■ INSTRUÇÕES DE TRABALHO
Escreva a continuação do texto sobre o MasterChef Profissionais, começando logo após a última frase dele.

■ TEXTO DE ORIGEM

Mas algo (que talvez não tenha sido previsto inicialmente pela Band) aconteceu ali: o programa passou a ser significado coletivamente como um diagnóstico preciso sobre a vida das mulheres no Brasil. Cenas acontecem envolvendo Ivo, o de pouca paciência, que tem ali como colega uma ex-funcionária, Dayse, a quem, em certos momentos, menospreza, é rude, manda varrer o chão. A confraria masculina se fortalece e eles passam a apontar Dayse como a mais fraca, a participante que obviamente não tem quaisquer chances de vitória. Resultado: aos poucos, ela vai adquirindo protagonismo a cada episódio que passava.
Algo (que talvez não tenha sido previsto inicialmente pela Band) aconteceu em MasterChef Profissionais: o programa passou a ser significado coletivamente como um diagnóstico preciso sobre a vida das mulheres no Brasil.
A partir daí, o programa se reconfigura e se torna mais relevante: passa a parecer, a todos nós, uma perfeita alegoria da vida das mulheres e daquilo que elas vivenciam cotidianamente simplesmente por não serem homens. Como conclusão, Dayse, que começou como “azarão”, sagra-se vencedora do reality show, satisfazendo as vozes de sua torcida que repercutia nas redes.
Foi um resultado justo ou não? Apesar dos protestos da família do concorrente de Dayse (que foi significado ao longo do programa como criativo e ousado, enquanto ela seria conservadora), é bastante difícil chegar a qualquer conclusão, uma vez que este se trata de um reality show profissional, no qual os resultados são estabelecidos por especialistas da área abordada. Diferente de outros realities deste estilo, como O Aprendiz, MasterChef ainda estabelece uma barreira intransponível ao espectador, a dos sentidos: os pratos não podem ser experimentados por nós, e qualquer opinião não deixa de ser especulação.

■ DADOS ARMAZENADOS
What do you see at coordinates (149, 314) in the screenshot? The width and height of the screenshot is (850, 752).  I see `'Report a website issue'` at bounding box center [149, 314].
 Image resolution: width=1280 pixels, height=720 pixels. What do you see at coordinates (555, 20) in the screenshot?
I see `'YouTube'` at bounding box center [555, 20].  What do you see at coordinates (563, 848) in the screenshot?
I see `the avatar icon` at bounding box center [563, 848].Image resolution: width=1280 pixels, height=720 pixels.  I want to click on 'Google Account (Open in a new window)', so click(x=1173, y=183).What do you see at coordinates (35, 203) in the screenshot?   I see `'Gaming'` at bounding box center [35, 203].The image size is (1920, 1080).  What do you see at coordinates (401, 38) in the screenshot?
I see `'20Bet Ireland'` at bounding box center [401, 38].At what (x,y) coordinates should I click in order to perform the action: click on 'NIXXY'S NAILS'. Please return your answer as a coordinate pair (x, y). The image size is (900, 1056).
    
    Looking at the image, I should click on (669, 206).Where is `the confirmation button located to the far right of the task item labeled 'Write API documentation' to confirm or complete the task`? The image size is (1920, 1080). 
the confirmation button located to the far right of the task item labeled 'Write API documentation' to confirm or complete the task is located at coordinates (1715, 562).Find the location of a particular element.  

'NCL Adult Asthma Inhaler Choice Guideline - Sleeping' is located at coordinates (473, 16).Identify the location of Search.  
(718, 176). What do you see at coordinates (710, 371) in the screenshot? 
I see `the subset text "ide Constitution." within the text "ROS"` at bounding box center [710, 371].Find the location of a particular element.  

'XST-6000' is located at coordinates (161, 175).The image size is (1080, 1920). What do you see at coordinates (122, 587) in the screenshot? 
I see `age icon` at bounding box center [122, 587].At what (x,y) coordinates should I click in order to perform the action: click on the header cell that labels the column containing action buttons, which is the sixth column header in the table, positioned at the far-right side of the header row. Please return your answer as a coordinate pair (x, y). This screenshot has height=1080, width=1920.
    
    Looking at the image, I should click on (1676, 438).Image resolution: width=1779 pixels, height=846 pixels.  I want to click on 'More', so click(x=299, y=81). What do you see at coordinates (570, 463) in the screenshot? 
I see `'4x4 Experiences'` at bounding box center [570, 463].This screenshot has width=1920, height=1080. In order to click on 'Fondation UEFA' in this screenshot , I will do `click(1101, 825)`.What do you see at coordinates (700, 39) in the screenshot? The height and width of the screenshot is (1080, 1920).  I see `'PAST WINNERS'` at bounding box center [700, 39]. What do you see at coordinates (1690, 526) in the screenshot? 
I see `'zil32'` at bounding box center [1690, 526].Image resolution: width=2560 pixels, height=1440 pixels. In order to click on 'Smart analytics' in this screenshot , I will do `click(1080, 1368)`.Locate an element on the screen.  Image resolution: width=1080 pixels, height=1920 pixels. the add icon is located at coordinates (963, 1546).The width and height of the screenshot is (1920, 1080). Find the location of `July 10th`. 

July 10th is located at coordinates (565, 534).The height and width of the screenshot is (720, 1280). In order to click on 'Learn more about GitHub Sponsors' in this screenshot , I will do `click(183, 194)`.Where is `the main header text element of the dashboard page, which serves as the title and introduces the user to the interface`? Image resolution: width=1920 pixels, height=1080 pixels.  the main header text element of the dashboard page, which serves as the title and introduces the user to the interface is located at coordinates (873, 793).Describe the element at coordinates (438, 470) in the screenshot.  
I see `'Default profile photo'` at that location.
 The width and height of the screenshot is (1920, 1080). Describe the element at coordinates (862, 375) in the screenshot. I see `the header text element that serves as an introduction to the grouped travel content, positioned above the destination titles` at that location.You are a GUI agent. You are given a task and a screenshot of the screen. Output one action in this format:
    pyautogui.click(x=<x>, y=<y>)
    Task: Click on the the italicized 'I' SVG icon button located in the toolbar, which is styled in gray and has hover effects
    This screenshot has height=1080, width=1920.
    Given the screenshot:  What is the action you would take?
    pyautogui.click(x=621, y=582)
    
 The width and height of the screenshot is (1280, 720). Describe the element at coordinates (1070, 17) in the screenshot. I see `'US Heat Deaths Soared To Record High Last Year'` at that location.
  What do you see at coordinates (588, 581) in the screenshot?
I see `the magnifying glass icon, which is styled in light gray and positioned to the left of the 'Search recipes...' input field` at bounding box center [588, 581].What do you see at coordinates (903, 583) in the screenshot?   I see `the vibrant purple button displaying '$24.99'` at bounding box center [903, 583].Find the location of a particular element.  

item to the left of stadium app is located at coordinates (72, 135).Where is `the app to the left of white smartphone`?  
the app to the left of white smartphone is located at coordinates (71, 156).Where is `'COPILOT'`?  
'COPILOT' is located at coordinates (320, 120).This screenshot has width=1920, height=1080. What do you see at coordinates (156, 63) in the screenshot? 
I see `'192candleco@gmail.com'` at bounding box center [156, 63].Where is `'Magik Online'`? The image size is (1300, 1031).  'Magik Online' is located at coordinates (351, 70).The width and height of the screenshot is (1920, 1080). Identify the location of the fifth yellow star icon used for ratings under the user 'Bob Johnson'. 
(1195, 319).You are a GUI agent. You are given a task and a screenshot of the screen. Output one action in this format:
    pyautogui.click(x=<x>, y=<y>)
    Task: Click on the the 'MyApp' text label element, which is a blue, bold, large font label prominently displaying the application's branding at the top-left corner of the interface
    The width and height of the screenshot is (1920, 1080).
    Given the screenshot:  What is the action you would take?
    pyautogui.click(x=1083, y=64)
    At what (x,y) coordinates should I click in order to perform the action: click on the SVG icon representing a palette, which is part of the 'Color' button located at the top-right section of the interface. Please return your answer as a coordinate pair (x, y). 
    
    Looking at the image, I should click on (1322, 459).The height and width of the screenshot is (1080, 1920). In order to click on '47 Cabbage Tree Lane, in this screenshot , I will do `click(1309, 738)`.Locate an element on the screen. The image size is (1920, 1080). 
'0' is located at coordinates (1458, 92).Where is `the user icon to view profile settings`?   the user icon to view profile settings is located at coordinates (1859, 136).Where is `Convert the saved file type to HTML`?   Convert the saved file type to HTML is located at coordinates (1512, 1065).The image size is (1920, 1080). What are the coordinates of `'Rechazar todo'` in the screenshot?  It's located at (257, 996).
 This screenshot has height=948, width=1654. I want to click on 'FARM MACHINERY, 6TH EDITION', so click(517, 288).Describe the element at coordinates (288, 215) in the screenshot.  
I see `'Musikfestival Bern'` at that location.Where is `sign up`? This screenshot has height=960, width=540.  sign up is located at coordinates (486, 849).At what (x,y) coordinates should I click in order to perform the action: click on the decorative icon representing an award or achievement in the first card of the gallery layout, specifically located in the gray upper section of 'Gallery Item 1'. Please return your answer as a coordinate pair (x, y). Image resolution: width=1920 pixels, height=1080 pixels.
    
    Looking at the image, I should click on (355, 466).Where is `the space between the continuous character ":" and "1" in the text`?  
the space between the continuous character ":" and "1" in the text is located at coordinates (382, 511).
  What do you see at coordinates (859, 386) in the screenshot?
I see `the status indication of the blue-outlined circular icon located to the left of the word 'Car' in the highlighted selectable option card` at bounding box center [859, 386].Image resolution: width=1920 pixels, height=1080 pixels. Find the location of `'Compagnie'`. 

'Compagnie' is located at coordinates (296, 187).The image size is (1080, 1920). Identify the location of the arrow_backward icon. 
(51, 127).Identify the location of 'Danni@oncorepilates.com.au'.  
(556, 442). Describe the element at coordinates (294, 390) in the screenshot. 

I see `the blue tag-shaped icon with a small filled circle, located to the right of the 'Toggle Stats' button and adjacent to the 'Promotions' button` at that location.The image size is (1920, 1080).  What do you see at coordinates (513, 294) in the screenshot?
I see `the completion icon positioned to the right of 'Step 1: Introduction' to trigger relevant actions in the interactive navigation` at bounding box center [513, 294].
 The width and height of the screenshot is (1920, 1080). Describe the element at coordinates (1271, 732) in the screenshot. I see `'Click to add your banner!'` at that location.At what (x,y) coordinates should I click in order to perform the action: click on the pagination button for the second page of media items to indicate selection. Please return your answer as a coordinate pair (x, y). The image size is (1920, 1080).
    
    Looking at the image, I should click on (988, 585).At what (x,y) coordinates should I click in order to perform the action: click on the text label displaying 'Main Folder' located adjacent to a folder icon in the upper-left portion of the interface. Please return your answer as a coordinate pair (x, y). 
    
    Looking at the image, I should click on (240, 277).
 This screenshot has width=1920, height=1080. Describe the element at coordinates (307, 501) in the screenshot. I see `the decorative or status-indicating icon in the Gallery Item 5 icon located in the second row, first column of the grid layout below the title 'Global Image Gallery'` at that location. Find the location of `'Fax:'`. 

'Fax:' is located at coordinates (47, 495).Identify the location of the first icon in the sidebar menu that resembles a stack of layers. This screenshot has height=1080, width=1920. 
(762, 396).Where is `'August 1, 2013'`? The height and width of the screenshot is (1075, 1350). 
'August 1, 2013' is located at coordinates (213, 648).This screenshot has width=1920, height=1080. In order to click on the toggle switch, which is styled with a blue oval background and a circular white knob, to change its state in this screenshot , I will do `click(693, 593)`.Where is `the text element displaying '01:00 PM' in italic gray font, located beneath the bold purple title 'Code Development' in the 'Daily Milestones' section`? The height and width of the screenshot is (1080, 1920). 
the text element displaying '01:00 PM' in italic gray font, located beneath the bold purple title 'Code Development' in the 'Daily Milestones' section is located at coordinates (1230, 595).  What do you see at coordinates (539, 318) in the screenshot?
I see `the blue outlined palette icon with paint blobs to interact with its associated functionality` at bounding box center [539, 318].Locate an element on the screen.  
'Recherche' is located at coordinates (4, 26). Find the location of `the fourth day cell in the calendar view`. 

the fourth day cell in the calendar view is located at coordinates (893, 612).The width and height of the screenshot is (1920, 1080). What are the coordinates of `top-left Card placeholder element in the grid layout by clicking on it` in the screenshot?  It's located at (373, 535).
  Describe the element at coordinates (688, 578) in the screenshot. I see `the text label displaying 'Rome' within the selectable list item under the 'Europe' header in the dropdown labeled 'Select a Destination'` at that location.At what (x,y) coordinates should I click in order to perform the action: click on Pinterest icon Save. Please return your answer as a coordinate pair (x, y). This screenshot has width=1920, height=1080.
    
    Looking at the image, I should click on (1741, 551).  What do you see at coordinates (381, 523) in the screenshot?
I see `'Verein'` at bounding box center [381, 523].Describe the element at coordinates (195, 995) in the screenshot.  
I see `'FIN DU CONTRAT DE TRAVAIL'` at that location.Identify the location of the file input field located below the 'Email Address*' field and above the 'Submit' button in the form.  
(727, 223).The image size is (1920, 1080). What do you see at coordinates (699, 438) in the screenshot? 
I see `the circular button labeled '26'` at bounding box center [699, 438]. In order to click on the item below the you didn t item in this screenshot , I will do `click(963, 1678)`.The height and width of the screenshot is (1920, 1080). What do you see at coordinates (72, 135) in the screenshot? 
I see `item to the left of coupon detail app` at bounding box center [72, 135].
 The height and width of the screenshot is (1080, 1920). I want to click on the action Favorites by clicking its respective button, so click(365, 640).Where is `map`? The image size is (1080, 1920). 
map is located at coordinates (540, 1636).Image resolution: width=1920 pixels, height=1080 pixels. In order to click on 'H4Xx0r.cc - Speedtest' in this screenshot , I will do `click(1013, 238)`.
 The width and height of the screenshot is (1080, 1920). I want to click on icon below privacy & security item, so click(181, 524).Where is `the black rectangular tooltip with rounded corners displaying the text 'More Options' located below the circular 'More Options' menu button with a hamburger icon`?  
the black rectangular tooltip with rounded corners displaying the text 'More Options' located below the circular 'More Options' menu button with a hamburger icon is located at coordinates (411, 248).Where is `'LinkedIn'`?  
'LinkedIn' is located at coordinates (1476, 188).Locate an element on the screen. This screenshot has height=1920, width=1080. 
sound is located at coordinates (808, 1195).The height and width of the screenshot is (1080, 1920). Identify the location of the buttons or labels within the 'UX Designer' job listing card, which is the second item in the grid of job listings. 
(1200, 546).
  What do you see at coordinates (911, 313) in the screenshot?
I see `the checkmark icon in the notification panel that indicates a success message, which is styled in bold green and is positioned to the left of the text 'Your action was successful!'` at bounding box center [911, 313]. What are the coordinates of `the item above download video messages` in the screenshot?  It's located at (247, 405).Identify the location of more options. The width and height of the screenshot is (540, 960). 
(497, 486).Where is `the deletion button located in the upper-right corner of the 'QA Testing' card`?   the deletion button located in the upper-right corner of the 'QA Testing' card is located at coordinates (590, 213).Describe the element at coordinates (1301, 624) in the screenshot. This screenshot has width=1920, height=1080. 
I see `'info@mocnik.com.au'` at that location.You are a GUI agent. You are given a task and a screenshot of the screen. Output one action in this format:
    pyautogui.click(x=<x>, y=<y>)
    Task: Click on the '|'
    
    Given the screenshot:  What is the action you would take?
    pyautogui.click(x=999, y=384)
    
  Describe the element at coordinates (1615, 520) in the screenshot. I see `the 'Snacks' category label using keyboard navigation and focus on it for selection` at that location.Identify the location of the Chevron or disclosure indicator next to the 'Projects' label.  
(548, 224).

■ RESPOSTA ABAIXO
No entanto, creio que, de certo modo, todo esse debate acaba por esconder a verdadeira riqueza desta edição, que era a personalidade de sua protagonista. Em alguma medida, Dayse foi “forçada” a encaixar-se em certos papéis, dos quais escapava brilhantemente, pelas beiradas. Explico: durante todos os episódios, Dayse destacou-se pela presença de espírito nas suas reações. Em vários momentos, foi indagada pelos jurados se iria chorar (afinal, reality shows precisam de momentos de comoção genuína e, além disso, é natural que mulheres chorem, não?), ao que respondia que tinha o “coração peludo”.
Em outro momento, ao fazer um prato considerado o melhor entre os competidores, ouve do concorrente Marcelo: agora você tem o meu respeito (eis aqui, na visão desta colunista, o momento mais machista da edição, do menosprezo que se traveste de elogio vindo de alguém superior). Às câmeras da Band, com humor, ela se revela indiferente: não está nem aí para a legitimação conferida pelo colega. No último episódio, ao ser perguntada sobre seu sonho, ela era responde que era “quitar seu apartamento” e “casar” (de novo, Dayse escapa daquele papel pré-estabelecido a ela por muitos – inclusive por nós, espectadores).
Se Daisy deve ou não ser encarada como um símbolo feminista é o menos importante. Mas, de fato, a sua participação neste MasterChef carrega um ensinamento fundamental: a de que o tal empoderamento se dá por ações, não por palavras. Que este empoderamento se dê pela subversão daquilo que querem os homens e daquilo que as mídias esperam dela: eis aqui, de fato, a grande força e a grande mensagem de Dayse.